**Problem statement:** Rewrite the part of the data that opens with the line containing "The image size is (1568, 725)." and closes with the line containing "click(x=717, y=719)" as a numbered list, leaving out any blank lines.
--- START OF Data provided ---
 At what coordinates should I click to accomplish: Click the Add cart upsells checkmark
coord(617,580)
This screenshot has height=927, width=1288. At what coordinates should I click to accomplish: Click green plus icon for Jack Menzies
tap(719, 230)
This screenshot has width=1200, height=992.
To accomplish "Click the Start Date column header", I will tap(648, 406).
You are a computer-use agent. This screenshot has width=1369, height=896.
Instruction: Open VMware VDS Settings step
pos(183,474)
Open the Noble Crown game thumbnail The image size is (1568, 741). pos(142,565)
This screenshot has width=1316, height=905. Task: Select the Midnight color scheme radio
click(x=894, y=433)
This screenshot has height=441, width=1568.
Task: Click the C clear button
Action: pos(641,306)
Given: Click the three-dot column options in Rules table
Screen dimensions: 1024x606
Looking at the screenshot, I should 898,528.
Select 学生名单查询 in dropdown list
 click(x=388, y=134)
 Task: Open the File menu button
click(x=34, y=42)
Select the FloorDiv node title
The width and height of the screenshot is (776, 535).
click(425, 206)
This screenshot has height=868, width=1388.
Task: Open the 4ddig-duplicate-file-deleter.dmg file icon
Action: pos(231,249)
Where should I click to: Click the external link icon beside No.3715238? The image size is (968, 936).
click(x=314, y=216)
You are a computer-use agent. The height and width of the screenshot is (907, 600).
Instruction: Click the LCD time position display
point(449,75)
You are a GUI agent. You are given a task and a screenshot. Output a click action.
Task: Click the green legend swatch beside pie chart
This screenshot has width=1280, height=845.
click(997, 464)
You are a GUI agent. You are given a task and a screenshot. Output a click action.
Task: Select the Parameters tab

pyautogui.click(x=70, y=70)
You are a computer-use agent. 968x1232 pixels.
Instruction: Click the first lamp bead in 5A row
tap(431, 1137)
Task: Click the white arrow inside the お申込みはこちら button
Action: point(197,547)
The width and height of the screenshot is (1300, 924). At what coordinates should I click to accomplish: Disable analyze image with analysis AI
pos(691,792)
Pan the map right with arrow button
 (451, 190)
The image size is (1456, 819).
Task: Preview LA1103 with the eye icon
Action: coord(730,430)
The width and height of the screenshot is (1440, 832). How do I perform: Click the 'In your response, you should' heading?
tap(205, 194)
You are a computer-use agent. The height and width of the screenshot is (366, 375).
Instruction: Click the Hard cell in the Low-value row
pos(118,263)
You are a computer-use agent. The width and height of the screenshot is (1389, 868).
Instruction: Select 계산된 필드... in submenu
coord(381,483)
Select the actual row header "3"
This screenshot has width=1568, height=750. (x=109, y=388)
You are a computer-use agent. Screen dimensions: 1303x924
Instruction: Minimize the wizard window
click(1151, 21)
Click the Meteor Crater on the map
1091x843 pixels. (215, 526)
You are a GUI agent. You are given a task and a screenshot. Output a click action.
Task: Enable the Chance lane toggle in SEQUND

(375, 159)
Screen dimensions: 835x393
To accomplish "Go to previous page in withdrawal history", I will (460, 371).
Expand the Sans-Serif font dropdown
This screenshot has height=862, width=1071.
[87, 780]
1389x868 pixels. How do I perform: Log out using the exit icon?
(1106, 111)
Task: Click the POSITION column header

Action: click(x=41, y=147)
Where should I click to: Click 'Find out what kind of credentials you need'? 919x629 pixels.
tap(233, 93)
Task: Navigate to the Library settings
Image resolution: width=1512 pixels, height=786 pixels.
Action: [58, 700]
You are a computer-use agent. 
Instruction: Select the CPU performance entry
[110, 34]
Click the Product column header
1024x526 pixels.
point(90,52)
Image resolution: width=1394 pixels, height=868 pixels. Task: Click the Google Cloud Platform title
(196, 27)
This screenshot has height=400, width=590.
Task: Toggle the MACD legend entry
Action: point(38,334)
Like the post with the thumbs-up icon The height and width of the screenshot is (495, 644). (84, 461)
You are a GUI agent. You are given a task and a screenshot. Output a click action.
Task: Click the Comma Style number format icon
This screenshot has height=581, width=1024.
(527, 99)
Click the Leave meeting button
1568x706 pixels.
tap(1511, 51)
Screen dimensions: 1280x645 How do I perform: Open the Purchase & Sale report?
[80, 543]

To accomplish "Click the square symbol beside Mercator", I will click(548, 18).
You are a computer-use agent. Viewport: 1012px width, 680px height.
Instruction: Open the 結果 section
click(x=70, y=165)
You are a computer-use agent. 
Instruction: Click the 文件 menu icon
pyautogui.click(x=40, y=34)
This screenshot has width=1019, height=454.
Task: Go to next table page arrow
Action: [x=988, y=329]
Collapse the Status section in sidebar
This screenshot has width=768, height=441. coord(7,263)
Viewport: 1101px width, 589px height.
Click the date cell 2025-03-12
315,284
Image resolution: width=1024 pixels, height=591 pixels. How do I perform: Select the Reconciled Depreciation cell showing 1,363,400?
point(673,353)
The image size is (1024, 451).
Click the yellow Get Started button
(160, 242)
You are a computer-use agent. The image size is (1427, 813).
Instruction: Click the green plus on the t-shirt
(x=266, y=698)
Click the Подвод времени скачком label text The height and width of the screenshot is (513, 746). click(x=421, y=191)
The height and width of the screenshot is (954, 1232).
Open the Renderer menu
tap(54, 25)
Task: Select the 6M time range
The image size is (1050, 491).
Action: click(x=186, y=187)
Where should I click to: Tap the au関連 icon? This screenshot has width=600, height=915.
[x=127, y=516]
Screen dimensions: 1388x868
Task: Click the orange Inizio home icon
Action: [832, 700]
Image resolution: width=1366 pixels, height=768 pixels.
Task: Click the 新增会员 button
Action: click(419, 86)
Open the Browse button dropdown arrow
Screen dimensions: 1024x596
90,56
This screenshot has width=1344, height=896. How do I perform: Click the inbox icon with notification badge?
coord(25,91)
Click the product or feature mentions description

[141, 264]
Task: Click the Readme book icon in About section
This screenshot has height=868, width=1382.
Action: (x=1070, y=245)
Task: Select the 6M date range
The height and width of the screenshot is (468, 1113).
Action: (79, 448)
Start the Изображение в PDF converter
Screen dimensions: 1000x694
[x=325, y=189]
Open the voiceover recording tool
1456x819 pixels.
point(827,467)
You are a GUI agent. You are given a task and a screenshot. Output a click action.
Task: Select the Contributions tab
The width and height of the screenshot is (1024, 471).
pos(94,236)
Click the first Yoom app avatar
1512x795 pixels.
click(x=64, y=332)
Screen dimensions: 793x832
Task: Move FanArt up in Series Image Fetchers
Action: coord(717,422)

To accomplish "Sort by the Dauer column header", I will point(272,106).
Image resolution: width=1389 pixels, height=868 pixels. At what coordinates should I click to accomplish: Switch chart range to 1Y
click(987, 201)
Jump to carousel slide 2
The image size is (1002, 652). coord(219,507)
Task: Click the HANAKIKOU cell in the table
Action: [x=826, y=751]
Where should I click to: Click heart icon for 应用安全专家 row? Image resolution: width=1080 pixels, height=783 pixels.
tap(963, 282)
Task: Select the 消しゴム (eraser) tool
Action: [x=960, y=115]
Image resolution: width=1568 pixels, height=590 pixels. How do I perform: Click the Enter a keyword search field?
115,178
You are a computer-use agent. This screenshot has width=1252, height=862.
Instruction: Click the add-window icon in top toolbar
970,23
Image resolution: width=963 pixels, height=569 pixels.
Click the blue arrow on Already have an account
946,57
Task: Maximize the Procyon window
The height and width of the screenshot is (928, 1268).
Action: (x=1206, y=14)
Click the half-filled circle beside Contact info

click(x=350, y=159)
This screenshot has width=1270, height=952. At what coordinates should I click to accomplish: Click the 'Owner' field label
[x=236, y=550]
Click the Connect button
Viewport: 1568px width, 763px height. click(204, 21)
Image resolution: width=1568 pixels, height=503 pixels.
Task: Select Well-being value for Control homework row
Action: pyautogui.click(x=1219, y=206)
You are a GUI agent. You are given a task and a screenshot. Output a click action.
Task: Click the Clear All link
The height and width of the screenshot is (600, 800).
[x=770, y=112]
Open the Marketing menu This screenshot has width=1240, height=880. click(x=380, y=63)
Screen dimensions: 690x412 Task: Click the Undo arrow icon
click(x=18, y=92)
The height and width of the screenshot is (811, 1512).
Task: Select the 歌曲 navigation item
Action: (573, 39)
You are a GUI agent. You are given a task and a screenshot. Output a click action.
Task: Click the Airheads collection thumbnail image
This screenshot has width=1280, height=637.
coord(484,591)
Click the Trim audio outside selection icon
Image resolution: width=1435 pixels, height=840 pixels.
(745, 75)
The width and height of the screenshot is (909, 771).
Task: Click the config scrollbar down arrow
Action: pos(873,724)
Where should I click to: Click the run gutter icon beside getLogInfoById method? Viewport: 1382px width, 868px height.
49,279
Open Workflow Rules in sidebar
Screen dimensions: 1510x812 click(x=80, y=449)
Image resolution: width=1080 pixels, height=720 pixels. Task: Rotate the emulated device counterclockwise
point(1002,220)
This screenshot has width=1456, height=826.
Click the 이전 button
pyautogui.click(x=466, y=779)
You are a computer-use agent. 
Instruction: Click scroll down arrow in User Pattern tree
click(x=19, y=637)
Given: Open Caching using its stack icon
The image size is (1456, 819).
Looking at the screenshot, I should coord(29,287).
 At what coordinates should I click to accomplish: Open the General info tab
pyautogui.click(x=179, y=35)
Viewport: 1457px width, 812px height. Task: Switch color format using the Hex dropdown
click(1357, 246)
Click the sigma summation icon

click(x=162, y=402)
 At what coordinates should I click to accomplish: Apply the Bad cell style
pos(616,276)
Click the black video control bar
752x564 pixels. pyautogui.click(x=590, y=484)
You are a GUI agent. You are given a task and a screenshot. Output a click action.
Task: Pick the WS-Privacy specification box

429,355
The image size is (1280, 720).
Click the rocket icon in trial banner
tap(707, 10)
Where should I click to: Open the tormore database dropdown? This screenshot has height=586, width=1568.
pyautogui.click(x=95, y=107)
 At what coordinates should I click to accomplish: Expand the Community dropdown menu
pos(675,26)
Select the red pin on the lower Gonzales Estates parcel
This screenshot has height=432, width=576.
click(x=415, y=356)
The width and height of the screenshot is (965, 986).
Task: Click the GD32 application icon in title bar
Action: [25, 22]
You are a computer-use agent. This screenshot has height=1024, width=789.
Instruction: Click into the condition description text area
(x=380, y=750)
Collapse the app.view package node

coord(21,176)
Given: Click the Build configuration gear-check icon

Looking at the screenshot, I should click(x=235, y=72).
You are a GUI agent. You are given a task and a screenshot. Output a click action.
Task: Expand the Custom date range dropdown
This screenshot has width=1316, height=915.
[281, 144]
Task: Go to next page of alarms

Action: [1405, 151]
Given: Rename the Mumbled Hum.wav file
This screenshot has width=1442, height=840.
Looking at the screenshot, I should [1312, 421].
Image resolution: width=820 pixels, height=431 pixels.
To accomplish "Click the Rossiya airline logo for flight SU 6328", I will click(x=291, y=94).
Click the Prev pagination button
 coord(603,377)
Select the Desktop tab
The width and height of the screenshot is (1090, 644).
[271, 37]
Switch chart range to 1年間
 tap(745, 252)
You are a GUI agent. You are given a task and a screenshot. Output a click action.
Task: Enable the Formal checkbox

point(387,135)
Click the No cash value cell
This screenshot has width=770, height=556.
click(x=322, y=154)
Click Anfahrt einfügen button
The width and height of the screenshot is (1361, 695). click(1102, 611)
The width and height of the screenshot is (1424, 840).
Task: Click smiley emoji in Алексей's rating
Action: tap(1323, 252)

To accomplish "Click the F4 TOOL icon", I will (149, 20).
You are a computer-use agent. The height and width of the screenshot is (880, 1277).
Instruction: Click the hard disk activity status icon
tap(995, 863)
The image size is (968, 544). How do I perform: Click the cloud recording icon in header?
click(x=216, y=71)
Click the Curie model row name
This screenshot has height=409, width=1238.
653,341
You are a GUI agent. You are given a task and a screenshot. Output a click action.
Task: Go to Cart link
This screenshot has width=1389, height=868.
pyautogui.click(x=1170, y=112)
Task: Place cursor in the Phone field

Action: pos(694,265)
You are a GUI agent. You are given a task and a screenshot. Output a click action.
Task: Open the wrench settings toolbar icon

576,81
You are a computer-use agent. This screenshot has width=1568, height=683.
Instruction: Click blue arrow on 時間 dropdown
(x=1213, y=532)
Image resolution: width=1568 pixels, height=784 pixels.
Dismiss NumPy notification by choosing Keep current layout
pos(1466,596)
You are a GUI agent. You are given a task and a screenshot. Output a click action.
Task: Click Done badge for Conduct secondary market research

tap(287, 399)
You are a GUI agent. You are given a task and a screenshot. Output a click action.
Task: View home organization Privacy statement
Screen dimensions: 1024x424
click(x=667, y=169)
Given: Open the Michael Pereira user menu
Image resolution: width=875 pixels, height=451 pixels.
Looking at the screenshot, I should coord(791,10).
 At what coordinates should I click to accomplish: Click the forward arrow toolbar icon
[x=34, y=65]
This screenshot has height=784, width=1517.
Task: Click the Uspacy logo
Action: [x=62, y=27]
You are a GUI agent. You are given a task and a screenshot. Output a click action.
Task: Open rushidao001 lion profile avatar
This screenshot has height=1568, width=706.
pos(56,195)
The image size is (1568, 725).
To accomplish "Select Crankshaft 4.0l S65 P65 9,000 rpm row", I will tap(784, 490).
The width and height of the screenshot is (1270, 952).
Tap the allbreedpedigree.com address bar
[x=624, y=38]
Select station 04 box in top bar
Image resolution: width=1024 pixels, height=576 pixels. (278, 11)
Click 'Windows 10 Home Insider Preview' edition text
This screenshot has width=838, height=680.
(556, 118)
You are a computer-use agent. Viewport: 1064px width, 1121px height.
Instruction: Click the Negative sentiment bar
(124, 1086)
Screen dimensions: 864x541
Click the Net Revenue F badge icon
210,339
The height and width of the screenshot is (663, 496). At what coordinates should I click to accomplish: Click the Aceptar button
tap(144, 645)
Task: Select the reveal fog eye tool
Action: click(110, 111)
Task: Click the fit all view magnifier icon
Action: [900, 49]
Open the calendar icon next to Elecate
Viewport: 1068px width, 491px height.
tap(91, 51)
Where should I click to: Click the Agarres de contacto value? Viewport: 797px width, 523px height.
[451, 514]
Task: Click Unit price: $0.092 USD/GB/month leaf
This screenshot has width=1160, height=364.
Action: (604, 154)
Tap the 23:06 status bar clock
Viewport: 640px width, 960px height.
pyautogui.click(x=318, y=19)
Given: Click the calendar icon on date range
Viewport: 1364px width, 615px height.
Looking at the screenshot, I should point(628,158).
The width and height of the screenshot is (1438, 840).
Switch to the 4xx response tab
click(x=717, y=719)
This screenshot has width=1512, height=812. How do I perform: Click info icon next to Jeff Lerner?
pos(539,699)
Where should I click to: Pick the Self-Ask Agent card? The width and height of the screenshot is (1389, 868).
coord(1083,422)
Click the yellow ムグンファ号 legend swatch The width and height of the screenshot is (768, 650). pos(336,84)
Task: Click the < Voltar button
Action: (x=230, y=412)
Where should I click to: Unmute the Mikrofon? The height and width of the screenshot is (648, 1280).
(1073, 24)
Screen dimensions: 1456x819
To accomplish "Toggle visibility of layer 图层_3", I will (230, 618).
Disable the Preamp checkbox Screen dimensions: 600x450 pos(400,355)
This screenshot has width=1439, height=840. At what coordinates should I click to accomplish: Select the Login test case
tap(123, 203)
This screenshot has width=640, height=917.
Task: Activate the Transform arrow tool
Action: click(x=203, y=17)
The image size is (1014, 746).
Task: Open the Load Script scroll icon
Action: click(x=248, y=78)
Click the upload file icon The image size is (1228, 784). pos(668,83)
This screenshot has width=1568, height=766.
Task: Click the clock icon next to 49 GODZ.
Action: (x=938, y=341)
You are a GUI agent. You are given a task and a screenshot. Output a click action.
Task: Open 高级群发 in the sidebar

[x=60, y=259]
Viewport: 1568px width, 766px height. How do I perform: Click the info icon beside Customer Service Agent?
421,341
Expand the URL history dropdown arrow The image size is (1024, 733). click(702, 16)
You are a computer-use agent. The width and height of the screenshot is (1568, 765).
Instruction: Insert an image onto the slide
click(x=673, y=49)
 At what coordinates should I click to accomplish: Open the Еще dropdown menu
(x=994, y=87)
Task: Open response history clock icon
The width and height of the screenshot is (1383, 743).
--- END OF Data provided ---
**Answer to this task:**
1. The image size is (1568, 725).
2. To accomplish "Select Crankshaft 4.0l S65 P65 9,000 rpm row", I will tap(784, 490).
3. The width and height of the screenshot is (1270, 952).
4. Tap the allbreedpedigree.com address bar
5. [x=624, y=38]
6. Select station 04 box in top bar
7. Image resolution: width=1024 pixels, height=576 pixels. (278, 11)
8. Click 'Windows 10 Home Insider Preview' edition text
9. This screenshot has width=838, height=680.
10. (556, 118)
11. You are a computer-use agent. Viewport: 1064px width, 1121px height.
12. Instruction: Click the Negative sentiment bar
13. (124, 1086)
14. Screen dimensions: 864x541
15. Click the Net Revenue F badge icon
16. 210,339
17. The height and width of the screenshot is (663, 496). At what coordinates should I click to accomplish: Click the Aceptar button
18. tap(144, 645)
19. Task: Select the reveal fog eye tool
20. Action: click(110, 111)
21. Task: Click the fit all view magnifier icon
22. Action: [900, 49]
23. Open the calendar icon next to Elecate
24. Viewport: 1068px width, 491px height.
25. tap(91, 51)
26. Where should I click to: Click the Agarres de contacto value? Viewport: 797px width, 523px height.
27. [451, 514]
28. Task: Click Unit price: $0.092 USD/GB/month leaf
29. This screenshot has width=1160, height=364.
30. Action: (604, 154)
31. Tap the 23:06 status bar clock
32. Viewport: 640px width, 960px height.
33. pyautogui.click(x=318, y=19)
34. Given: Click the calendar icon on date range
35. Viewport: 1364px width, 615px height.
36. Looking at the screenshot, I should point(628,158).
37. The width and height of the screenshot is (1438, 840).
38. Switch to the 4xx response tab
39. click(x=717, y=719)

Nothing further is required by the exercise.